El siguiente paso fue buscar la fuente emisora de dichas bacterias y en algunos pepinos, supuestamente españoles, se encontró un agente patógeno que, ayer, resulto no ser la bacteria buscada sino otra. Entre tanto han muerto 16 personas y hay más de 360 infectados en Alemania y Suecia.
Las autoridades sanitarias de Hamburgo hicieron lo único que podían hacer: parar la distribución de hortalizas llegadas de otros países. Un sólo muerto ya justificaba esta medida, así se defiende la salud de los ciudadanos, y si esta medida ocasionaba, y de hecho ha sido así, daños económicos a los productores, tanto el gobierno alemán como la Unión Europea tienen mecanismos para compensar esas pérdidas.
Pero en España, al justo enojo de los productores de hortalizas, inmisericordes explotadores de emigrantes subsaharianos, que pasan efectivamente sus pepinos y tomates por un riguroso control de sanidad y calidad, se agregó una suerte de fiebre pepinera que consideró las medidas tomadas por las autoridades sanitarias de Hamburgo como una demostración más de la debilidad española. Ergo, el gobierno tiene la culpa.
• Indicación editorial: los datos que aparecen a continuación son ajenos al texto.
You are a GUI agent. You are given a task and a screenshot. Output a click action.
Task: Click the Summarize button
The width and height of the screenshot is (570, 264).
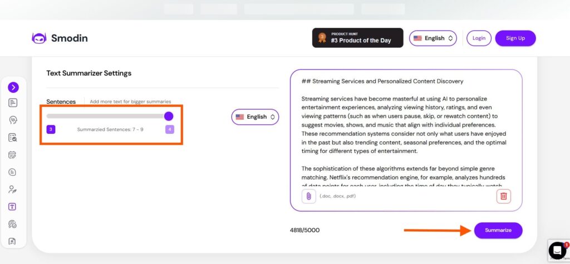pos(498,230)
Hoy, hemos presenciado a políticos de todos los colores dados con entusiasmo a la ingesta de pepinos. Hay algunos que, con cierta obscenidad, se meten el pepino entero en la boca, otros y otras los sostienen en medio de una gestualidad más propia de un sex shop que de una verdulería , y otros los comen con ademán pío, cortados en finas rodajas, como si fueran hostias recién consagradas por monseñor Rouco Varela, el capo de la conferencia episcopal española.
En medio de todo esto cabe preguntarse qué habría pasado si en lugar de sospechar de los pepinos los alemanes hubieran sospechado de los supositorios fabricados en España.
¿Se habrían atrevido a romper las reglas del pudor en defensa de los supositorios?
La respuesta es obvia: en España nada puede sorprendernos.